What you need to do:
An exact transcription of all the data is the expected reply.

Collected data:
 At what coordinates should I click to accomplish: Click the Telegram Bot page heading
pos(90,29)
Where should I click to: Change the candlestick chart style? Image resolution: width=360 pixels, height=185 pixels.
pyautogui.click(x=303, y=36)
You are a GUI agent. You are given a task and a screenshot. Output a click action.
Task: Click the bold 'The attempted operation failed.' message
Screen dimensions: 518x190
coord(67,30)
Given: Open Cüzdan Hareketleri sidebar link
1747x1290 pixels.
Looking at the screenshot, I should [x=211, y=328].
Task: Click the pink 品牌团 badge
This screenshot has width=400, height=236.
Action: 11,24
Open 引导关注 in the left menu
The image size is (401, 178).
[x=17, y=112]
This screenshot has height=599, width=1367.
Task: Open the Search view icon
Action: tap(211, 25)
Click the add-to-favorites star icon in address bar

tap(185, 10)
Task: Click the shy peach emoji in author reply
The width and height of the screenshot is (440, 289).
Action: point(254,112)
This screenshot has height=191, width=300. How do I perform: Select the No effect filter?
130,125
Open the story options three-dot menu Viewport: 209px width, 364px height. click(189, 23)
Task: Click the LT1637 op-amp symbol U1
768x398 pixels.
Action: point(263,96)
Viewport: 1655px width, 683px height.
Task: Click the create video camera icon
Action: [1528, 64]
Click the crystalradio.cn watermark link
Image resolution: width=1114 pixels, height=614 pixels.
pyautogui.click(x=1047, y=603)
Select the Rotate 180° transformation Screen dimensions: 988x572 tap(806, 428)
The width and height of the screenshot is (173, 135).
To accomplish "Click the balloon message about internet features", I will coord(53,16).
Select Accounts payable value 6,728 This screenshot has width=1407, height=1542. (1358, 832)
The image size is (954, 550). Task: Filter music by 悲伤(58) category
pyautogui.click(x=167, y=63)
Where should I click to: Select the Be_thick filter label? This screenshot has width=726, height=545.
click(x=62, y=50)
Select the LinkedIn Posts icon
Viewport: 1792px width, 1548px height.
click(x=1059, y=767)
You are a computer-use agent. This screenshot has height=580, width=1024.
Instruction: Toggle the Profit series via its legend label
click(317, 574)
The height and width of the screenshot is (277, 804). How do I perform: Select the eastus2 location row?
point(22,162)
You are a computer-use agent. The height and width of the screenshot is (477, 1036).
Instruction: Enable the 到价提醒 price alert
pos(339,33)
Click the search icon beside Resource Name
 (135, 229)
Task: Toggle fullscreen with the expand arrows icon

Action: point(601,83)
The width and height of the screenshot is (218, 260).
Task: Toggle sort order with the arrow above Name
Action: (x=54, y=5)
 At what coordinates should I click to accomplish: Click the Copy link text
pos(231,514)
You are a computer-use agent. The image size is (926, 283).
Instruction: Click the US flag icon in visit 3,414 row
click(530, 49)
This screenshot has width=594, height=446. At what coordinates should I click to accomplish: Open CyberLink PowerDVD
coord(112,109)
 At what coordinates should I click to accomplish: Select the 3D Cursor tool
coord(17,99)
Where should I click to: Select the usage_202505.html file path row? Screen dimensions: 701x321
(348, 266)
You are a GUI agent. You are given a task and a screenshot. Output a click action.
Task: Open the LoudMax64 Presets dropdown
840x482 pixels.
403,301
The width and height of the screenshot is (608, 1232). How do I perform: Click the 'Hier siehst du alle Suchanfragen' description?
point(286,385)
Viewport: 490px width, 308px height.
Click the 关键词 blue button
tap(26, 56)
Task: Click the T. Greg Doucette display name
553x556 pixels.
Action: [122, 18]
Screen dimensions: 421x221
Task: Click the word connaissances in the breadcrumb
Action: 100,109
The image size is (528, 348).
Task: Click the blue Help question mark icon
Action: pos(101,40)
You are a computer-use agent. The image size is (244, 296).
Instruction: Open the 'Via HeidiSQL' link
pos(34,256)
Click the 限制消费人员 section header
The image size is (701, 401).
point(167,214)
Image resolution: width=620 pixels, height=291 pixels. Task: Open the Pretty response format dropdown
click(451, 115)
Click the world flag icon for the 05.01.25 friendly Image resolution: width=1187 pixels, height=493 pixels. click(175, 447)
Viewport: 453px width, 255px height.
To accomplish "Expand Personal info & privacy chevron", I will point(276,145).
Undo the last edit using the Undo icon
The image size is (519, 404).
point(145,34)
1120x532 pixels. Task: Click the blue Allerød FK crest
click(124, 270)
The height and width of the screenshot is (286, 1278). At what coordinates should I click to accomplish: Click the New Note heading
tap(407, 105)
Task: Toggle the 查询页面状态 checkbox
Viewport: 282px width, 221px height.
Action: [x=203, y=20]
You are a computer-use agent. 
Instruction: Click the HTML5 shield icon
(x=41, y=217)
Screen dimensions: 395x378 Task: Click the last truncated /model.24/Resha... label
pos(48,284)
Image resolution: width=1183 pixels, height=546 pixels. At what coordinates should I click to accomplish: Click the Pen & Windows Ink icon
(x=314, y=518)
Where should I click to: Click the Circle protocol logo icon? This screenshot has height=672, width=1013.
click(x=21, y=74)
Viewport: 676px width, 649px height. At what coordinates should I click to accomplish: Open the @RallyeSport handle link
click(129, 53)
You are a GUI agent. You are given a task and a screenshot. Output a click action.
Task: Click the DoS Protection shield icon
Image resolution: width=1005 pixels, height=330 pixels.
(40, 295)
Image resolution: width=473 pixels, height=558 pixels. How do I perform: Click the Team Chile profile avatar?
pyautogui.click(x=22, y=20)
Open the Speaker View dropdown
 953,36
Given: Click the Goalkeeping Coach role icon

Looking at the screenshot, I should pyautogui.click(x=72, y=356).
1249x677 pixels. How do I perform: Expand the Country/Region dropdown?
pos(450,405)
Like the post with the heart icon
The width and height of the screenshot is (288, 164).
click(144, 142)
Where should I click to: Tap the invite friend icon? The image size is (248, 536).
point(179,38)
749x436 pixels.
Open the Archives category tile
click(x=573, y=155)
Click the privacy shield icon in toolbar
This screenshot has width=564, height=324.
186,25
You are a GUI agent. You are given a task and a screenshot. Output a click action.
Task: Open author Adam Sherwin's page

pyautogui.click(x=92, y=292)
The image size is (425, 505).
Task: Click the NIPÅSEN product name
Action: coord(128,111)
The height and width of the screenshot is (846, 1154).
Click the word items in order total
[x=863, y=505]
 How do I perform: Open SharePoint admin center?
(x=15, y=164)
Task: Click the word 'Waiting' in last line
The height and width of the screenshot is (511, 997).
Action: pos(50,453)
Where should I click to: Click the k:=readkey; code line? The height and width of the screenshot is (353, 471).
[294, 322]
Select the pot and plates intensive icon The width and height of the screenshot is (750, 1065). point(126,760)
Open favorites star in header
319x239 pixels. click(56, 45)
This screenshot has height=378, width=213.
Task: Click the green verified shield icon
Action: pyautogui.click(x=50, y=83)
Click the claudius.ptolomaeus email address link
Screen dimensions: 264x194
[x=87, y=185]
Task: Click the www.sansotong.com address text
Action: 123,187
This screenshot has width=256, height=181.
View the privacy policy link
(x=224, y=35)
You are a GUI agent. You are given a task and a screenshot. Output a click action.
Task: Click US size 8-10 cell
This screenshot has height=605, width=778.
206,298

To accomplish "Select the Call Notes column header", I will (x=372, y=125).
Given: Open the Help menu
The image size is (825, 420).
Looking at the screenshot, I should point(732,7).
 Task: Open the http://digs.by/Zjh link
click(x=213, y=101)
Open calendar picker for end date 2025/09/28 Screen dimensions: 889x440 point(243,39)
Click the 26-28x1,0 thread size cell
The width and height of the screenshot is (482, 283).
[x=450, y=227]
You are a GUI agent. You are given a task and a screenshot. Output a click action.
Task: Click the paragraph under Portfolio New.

Response:
 At what coordinates should I click to accomplish: Click the Telegram Bot page heading
pos(90,29)
Where should I click to: Change the candlestick chart style? Image resolution: width=360 pixels, height=185 pixels.
pyautogui.click(x=303, y=36)
You are a GUI agent. You are given a task and a screenshot. Output a click action.
Task: Click the bold 'The attempted operation failed.' message
Screen dimensions: 518x190
coord(67,30)
Given: Open Cüzdan Hareketleri sidebar link
1747x1290 pixels.
Looking at the screenshot, I should [x=211, y=328].
Task: Click the pink 品牌团 badge
This screenshot has width=400, height=236.
Action: 11,24
Open 引导关注 in the left menu
The image size is (401, 178).
[x=17, y=112]
This screenshot has height=599, width=1367.
Task: Open the Search view icon
Action: tap(211, 25)
Click the add-to-favorites star icon in address bar

tap(185, 10)
Task: Click the shy peach emoji in author reply
The width and height of the screenshot is (440, 289).
Action: point(254,112)
This screenshot has height=191, width=300. How do I perform: Select the No effect filter?
130,125
Open the story options three-dot menu Viewport: 209px width, 364px height. click(189, 23)
Task: Click the LT1637 op-amp symbol U1
768x398 pixels.
Action: point(263,96)
Viewport: 1655px width, 683px height.
Task: Click the create video camera icon
Action: [1528, 64]
Click the crystalradio.cn watermark link
Image resolution: width=1114 pixels, height=614 pixels.
pyautogui.click(x=1047, y=603)
Select the Rotate 180° transformation Screen dimensions: 988x572 tap(806, 428)
The width and height of the screenshot is (173, 135).
To accomplish "Click the balloon message about internet features", I will coord(53,16).
Select Accounts payable value 6,728 This screenshot has width=1407, height=1542. (1358, 832)
The image size is (954, 550). Task: Filter music by 悲伤(58) category
pyautogui.click(x=167, y=63)
Where should I click to: Select the Be_thick filter label? This screenshot has width=726, height=545.
click(x=62, y=50)
Select the LinkedIn Posts icon
Viewport: 1792px width, 1548px height.
click(x=1059, y=767)
You are a computer-use agent. This screenshot has height=580, width=1024.
Instruction: Toggle the Profit series via its legend label
click(317, 574)
The height and width of the screenshot is (277, 804). How do I perform: Select the eastus2 location row?
point(22,162)
You are a computer-use agent. The height and width of the screenshot is (477, 1036).
Instruction: Enable the 到价提醒 price alert
pos(339,33)
Click the search icon beside Resource Name
 (135, 229)
Task: Toggle fullscreen with the expand arrows icon

Action: point(601,83)
The width and height of the screenshot is (218, 260).
Task: Toggle sort order with the arrow above Name
Action: (x=54, y=5)
 At what coordinates should I click to accomplish: Click the Copy link text
pos(231,514)
You are a computer-use agent. The image size is (926, 283).
Instruction: Click the US flag icon in visit 3,414 row
click(530, 49)
This screenshot has width=594, height=446. At what coordinates should I click to accomplish: Open CyberLink PowerDVD
coord(112,109)
 At what coordinates should I click to accomplish: Select the 3D Cursor tool
coord(17,99)
Where should I click to: Select the usage_202505.html file path row? Screen dimensions: 701x321
(348, 266)
You are a GUI agent. You are given a task and a screenshot. Output a click action.
Task: Open the LoudMax64 Presets dropdown
840x482 pixels.
403,301
The width and height of the screenshot is (608, 1232). How do I perform: Click the 'Hier siehst du alle Suchanfragen' description?
point(286,385)
Viewport: 490px width, 308px height.
Click the 关键词 blue button
tap(26, 56)
Task: Click the T. Greg Doucette display name
553x556 pixels.
Action: [122, 18]
Screen dimensions: 421x221
Task: Click the word connaissances in the breadcrumb
Action: 100,109
The image size is (528, 348).
Task: Click the blue Help question mark icon
Action: pos(101,40)
You are a computer-use agent. The image size is (244, 296).
Instruction: Open the 'Via HeidiSQL' link
pos(34,256)
Click the 限制消费人员 section header
The image size is (701, 401).
point(167,214)
Image resolution: width=620 pixels, height=291 pixels. Task: Open the Pretty response format dropdown
click(451, 115)
Click the world flag icon for the 05.01.25 friendly Image resolution: width=1187 pixels, height=493 pixels. click(175, 447)
Viewport: 453px width, 255px height.
To accomplish "Expand Personal info & privacy chevron", I will point(276,145).
Undo the last edit using the Undo icon
The image size is (519, 404).
point(145,34)
1120x532 pixels. Task: Click the blue Allerød FK crest
click(124, 270)
The height and width of the screenshot is (286, 1278). At what coordinates should I click to accomplish: Click the New Note heading
tap(407, 105)
Task: Toggle the 查询页面状态 checkbox
Viewport: 282px width, 221px height.
Action: [x=203, y=20]
You are a computer-use agent. 
Instruction: Click the HTML5 shield icon
(x=41, y=217)
Screen dimensions: 395x378 Task: Click the last truncated /model.24/Resha... label
pos(48,284)
Image resolution: width=1183 pixels, height=546 pixels. At what coordinates should I click to accomplish: Click the Pen & Windows Ink icon
(x=314, y=518)
Where should I click to: Click the Circle protocol logo icon? This screenshot has height=672, width=1013.
click(x=21, y=74)
Viewport: 676px width, 649px height. At what coordinates should I click to accomplish: Open the @RallyeSport handle link
click(129, 53)
You are a GUI agent. You are given a task and a screenshot. Output a click action.
Task: Click the DoS Protection shield icon
Image resolution: width=1005 pixels, height=330 pixels.
(40, 295)
Image resolution: width=473 pixels, height=558 pixels. How do I perform: Click the Team Chile profile avatar?
pyautogui.click(x=22, y=20)
Open the Speaker View dropdown
 953,36
Given: Click the Goalkeeping Coach role icon

Looking at the screenshot, I should pyautogui.click(x=72, y=356).
1249x677 pixels. How do I perform: Expand the Country/Region dropdown?
pos(450,405)
Like the post with the heart icon
The width and height of the screenshot is (288, 164).
click(144, 142)
Where should I click to: Tap the invite friend icon? The image size is (248, 536).
point(179,38)
749x436 pixels.
Open the Archives category tile
click(x=573, y=155)
Click the privacy shield icon in toolbar
This screenshot has width=564, height=324.
186,25
You are a GUI agent. You are given a task and a screenshot. Output a click action.
Task: Open author Adam Sherwin's page

pyautogui.click(x=92, y=292)
The image size is (425, 505).
Task: Click the NIPÅSEN product name
Action: coord(128,111)
The height and width of the screenshot is (846, 1154).
Click the word items in order total
[x=863, y=505]
 How do I perform: Open SharePoint admin center?
(x=15, y=164)
Task: Click the word 'Waiting' in last line
The height and width of the screenshot is (511, 997).
Action: pos(50,453)
Where should I click to: Click the k:=readkey; code line? The height and width of the screenshot is (353, 471).
[294, 322]
Select the pot and plates intensive icon The width and height of the screenshot is (750, 1065). point(126,760)
Open favorites star in header
319x239 pixels. click(56, 45)
This screenshot has height=378, width=213.
Task: Click the green verified shield icon
Action: pyautogui.click(x=50, y=83)
Click the claudius.ptolomaeus email address link
Screen dimensions: 264x194
[x=87, y=185]
Task: Click the www.sansotong.com address text
Action: 123,187
This screenshot has width=256, height=181.
View the privacy policy link
(x=224, y=35)
You are a GUI agent. You are given a task and a screenshot. Output a click action.
Task: Click US size 8-10 cell
This screenshot has height=605, width=778.
206,298

To accomplish "Select the Call Notes column header", I will (x=372, y=125).
Given: Open the Help menu
The image size is (825, 420).
Looking at the screenshot, I should point(732,7).
 Task: Open the http://digs.by/Zjh link
click(x=213, y=101)
Open calendar picker for end date 2025/09/28 Screen dimensions: 889x440 point(243,39)
Click the 26-28x1,0 thread size cell
The width and height of the screenshot is (482, 283).
[x=450, y=227]
You are a GUI agent. You are given a task and a screenshot. Output a click action.
Task: Click the paragraph under Portfolio New.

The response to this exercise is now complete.